* **Required work**: Your answer should be a number only: the count of lines in the following entries that contain "sidebar".

[[ Input for this task open ]]

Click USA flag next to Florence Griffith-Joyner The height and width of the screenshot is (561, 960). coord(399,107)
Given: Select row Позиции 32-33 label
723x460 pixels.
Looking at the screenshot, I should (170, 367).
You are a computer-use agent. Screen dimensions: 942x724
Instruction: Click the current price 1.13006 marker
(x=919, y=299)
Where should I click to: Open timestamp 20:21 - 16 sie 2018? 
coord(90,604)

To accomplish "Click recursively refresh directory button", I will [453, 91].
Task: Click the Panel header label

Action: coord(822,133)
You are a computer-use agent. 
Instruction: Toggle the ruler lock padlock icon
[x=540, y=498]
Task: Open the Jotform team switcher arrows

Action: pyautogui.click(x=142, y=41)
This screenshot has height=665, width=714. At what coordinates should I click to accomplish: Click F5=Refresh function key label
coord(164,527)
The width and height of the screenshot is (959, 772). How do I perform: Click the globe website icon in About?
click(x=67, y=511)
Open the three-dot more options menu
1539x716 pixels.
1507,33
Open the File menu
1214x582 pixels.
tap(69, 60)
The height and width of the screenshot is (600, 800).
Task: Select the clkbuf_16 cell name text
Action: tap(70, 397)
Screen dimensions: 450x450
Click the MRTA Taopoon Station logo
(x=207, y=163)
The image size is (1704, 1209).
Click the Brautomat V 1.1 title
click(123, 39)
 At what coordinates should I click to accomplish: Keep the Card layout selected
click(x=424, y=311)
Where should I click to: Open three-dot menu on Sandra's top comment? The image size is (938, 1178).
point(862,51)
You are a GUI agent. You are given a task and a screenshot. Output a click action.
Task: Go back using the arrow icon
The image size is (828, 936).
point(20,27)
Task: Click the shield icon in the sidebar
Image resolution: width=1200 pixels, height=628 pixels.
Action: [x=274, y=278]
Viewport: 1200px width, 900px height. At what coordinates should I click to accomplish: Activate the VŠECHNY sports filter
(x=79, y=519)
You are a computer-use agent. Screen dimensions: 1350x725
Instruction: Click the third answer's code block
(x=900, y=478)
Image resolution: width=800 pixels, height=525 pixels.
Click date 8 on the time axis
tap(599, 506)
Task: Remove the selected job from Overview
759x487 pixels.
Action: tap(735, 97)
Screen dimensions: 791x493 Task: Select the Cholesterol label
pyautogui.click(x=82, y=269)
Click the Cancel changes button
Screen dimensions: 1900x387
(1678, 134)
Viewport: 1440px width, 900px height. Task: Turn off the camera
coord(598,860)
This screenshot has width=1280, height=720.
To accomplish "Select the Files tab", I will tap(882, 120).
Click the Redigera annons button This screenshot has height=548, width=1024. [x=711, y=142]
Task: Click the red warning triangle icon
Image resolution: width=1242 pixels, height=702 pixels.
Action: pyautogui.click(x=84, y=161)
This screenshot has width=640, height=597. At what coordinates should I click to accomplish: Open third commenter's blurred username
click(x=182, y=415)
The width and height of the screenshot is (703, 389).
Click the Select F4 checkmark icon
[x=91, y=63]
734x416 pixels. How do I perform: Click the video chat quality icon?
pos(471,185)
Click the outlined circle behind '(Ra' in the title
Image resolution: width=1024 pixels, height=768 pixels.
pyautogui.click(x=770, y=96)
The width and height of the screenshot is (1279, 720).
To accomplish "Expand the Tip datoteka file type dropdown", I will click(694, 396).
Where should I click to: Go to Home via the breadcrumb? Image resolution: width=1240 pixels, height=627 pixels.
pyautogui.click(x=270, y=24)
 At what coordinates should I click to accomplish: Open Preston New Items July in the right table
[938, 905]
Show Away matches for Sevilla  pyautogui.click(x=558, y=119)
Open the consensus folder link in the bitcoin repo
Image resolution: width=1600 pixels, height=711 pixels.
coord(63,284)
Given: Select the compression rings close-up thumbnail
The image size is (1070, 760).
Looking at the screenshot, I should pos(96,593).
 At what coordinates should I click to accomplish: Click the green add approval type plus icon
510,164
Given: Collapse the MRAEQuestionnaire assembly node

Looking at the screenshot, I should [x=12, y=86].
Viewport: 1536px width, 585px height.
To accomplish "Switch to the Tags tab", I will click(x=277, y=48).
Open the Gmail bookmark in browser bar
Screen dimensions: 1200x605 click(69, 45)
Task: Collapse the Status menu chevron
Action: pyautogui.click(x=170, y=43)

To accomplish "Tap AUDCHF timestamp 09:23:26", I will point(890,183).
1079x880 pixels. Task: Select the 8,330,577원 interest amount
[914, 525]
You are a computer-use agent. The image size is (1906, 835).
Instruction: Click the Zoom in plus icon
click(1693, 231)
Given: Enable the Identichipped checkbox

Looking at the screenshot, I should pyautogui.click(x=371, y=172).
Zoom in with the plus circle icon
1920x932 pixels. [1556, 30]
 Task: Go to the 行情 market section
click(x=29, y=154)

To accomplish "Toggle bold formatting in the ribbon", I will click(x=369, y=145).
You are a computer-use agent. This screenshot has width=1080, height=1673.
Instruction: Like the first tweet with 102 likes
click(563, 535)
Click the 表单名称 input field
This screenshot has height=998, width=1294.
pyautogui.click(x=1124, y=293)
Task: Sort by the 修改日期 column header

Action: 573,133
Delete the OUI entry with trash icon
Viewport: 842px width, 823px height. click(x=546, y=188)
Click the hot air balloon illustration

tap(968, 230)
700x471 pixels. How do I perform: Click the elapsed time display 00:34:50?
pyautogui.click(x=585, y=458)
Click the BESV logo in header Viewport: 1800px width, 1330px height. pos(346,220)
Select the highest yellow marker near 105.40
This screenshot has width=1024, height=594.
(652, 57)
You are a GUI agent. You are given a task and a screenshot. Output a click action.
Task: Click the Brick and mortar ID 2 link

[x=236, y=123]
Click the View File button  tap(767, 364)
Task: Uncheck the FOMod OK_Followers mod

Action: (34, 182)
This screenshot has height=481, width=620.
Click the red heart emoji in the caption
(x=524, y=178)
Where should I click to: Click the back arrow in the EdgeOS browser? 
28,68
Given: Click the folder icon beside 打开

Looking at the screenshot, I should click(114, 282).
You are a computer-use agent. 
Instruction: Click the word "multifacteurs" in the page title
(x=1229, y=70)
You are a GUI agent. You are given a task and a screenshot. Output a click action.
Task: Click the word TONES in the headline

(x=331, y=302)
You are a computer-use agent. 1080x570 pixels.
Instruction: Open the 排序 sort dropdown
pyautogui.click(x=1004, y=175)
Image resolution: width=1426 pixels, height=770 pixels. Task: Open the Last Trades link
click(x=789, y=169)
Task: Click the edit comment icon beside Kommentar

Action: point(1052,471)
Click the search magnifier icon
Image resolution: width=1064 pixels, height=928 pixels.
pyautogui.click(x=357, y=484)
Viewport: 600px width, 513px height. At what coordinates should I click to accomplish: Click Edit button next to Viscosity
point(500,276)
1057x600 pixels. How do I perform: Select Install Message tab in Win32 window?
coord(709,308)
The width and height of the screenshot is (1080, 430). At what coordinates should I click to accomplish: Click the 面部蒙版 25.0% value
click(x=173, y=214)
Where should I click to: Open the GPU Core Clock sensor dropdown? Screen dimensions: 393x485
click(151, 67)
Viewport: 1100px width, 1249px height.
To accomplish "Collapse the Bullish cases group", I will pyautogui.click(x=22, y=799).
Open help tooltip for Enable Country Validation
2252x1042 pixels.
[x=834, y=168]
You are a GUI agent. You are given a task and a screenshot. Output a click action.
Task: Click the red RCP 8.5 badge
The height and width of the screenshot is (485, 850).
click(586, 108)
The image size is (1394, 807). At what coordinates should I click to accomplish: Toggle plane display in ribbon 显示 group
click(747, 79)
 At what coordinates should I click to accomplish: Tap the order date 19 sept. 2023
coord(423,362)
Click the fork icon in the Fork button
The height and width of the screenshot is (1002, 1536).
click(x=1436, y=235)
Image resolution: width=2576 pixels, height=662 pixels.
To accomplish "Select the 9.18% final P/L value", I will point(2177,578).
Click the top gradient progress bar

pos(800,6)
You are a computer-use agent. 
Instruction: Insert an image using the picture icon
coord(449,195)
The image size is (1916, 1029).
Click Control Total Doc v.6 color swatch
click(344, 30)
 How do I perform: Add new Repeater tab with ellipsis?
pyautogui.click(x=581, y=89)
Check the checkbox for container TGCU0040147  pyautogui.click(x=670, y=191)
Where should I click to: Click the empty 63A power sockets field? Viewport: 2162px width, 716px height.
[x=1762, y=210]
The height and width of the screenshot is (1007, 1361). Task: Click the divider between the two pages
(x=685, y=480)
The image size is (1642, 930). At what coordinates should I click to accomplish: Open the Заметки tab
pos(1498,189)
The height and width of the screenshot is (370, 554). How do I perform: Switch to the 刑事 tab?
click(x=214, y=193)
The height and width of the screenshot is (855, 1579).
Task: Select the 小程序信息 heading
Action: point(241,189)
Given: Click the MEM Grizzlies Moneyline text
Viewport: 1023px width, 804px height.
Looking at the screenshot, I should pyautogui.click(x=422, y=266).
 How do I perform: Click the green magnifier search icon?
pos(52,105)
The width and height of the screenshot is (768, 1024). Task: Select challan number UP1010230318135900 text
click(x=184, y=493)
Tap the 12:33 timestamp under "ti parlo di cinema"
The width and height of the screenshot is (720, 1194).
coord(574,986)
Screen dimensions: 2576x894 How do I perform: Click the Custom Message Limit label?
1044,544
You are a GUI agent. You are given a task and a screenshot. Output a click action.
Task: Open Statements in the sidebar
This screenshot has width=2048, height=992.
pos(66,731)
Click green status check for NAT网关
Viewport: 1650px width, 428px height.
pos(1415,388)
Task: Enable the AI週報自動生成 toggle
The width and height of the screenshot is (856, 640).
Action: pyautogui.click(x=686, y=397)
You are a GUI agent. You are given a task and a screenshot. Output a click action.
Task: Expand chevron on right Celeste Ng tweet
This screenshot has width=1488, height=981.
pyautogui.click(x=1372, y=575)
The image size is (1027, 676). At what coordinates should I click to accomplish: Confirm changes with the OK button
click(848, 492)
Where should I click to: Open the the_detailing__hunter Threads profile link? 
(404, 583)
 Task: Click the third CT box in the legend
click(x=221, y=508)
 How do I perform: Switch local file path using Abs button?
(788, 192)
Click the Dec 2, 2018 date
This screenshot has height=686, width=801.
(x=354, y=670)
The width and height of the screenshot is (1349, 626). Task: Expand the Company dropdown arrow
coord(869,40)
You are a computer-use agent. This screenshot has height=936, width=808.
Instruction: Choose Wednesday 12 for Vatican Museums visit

[[ Input for this task closed ]]

* **Output for this exercise**: 2